Monthly Archives: May 2008

COTMC, pt. 5

It’s challenging to maintain empathy with the character, or even to believe that a person would behave this way. Of course, behavior in Cassavetes films is frequently extreme, hyperbolic. But such behavior is usually justified by extreme circumstances — the collapsing marriage in Faces, the tremendous class anxieties and emotional incompetence of the characters in Woman, the deadly cat-and-mouse games of The Killing of a Chinese Bookie. Here the precipitating problem is a lousy play, and that makes it a little harder for the audience to follow the character through her outlandish permutations, a little harder for us to sympathize with someone who’s clearly putting everyone around her through a great deal of trouble and concern.
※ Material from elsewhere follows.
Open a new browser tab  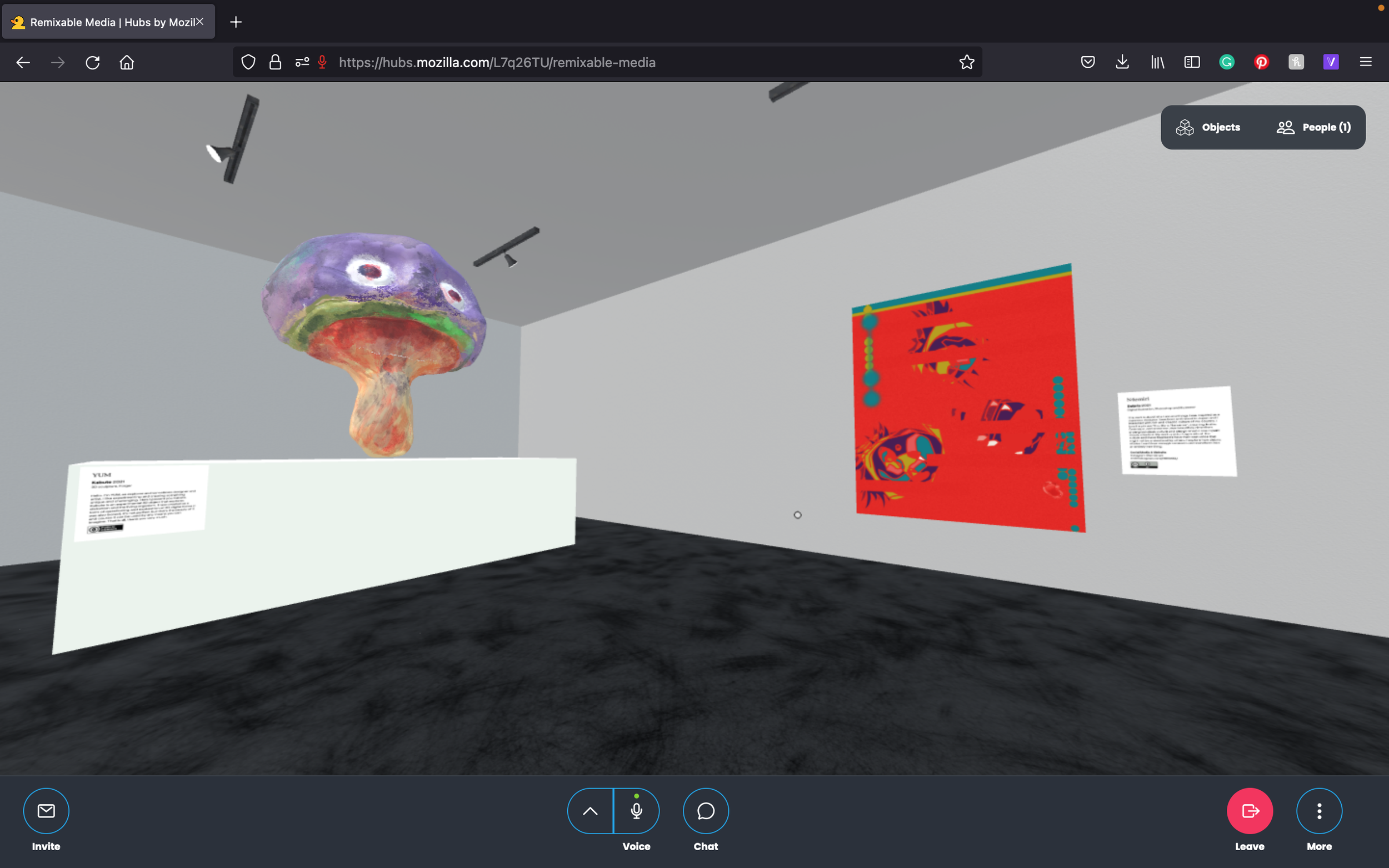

This is a serious problem. Perhaps it’s the audience’s problem — perhaps part of what Cassavetes wants to point out to us here is that art is as important as marriage, as important as defending your life. And perhaps I succumb to the old American prejudices that art is not “real work,” and that artists are essentially playing at life. I admit that’s possible. But I find myself unable to get around my feeling that the drama is out of proportion to the root conflict. This is the first film in the series that I really had to force myself to watch again, and it’s the first one that I didn’t really feel like reviewing. And this despite the fact that I ultimately ended up enjoying it very much.